Humans have sought to build bird-like flying machines for centuries. With modern materials, engineers have come a long way since Leonardo Da Vinci drew a glider with flapping wings. And yet, even today’s most advanced drones struggle to navigate through turbulent air and gusty winds. Most birds, on the other hand, soar through rough skies with seemingly little effort, putting our high-tech imitations to shame.
“We actually know very little about how birds fly,” says Stanford University mechanical engineer David Lentink. To that end, Lentink and his colleagues recently discovered previously unknown intricacies in the mechanics of avian flight that allowed them to build the most bird-like flying robot to date, all with inspiration—and some real feathers—from that familiar but fantastically agile species, the Rock Pigeon. “There is a lot to learn from these accomplished flyers,” he says.
The team's new remote-controlled machine—aptly named the PigeonBot—can maneuver deftly in windy environments by rapidly adjusting its wing shapes, the scientists report in a study published last week in the journal Science Robotics.
In flight, birds can dramatically change their wing shapes: They tuck in their wings when flying fast or spread them out when gliding, while also making sharp twists and turns. “This enables them to fly more efficiently, fly longer, and maneuver better,” Lentink says. But scientists hadn’t quite understood how wing, skeletal, and muscular features aided this fluid wing morphing.
Lentink and his team advanced that understanding by filming the bending and stretching of real wings from dead pigeons in a university collection.
Bird wings, like human arms, have a humerus, radius, ulna, and wrist bones. They also bear a finger-like structure at the end of each wingtip. On film, Lentink and his team found that the wrist and finger joints move independently to align flight feathers. Rather than using individual muscles to adjust their feathers, birds can define their wing shape, direction, and speed with a slight bend at the wrist or twist in the finger joint. Also, an elastic ligament at the base of these feathers facilitates the graceful arrangement of primary and secondary feathers during flexing and extension.
Using this information, the team in Lentink’s Bio-Inspired Research and Design (BIRD) Lab built a simple, propeller-powered robot out of foamboard, rubber bands, and real pigeon feathers. When its fingers and wrists were rotated via remote control, the feathers automatically moved in proportion and recreated wing shapes as seen in pigeons.

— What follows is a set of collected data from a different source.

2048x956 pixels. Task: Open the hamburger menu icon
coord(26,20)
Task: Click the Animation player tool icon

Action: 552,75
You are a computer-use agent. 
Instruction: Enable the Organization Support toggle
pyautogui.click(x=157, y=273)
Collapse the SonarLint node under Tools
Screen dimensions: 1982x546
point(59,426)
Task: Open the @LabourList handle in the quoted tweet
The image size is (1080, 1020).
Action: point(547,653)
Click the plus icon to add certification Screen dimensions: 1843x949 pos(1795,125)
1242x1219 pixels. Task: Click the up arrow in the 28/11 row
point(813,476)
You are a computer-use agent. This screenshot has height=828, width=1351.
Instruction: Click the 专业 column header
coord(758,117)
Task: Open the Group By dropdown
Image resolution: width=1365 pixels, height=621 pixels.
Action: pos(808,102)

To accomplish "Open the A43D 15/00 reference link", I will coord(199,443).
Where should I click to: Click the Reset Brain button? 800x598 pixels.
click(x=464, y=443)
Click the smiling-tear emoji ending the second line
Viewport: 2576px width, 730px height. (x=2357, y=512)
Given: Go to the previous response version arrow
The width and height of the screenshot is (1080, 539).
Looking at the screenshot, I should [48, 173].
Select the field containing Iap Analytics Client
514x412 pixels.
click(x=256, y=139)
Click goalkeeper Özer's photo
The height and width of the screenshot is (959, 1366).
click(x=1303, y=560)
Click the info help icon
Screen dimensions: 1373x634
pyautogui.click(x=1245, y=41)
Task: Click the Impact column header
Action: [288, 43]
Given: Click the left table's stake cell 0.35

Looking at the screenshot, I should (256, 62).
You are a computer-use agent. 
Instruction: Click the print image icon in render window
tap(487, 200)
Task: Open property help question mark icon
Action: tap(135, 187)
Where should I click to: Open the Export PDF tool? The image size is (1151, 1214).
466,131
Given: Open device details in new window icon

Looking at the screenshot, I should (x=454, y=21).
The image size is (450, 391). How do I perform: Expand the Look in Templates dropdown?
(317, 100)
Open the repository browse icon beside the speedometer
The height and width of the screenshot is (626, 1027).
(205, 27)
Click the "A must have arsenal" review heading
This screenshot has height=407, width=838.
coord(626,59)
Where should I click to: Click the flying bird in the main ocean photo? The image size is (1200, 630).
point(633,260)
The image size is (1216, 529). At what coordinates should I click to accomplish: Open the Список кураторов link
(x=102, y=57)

The researchers also observed that, even amidst turbulence, extended wing feathers worked in tandem to avoid creating gaps that could hinder a bird’s balance when flying. Scanning electron and X-ray microscope images of adjacent, overlapping feathers revealed minute hooks and barbs that helped these feathers stick together, Lentink’s team report in a parallel study published in Science last week. Like directional Velcro, “they lock with gigantic force” when spread, he says, “but when the wings fold, this fastening is released automatically.”
Pinning down the function of different bird wing parts has proven notoriously difficult, says Tobin Hieronymus, an anatomical scientist at Northeast Ohio Medical University who wasn’t involved in the research. The wing features Lentink and team describe in the studies were identified long ago, but showing how they work together has been a challenge, Hieronymus says. “I think the use of robots is a really elegant way of demonstrating function.”
PigeonBot accurately captures a gliding flight by its namesake bird, but it’s not capable of flapping its wings, let alone executing a hummingbird’s lightning-fast wing beats. Still, Lentink and team have taken a big step forward understanding and recreating the magic of bird flight—one that could yield advances in wing design for drones and other aircraft. Consider it yet another reason to appreciate the under-appreciated pigeon.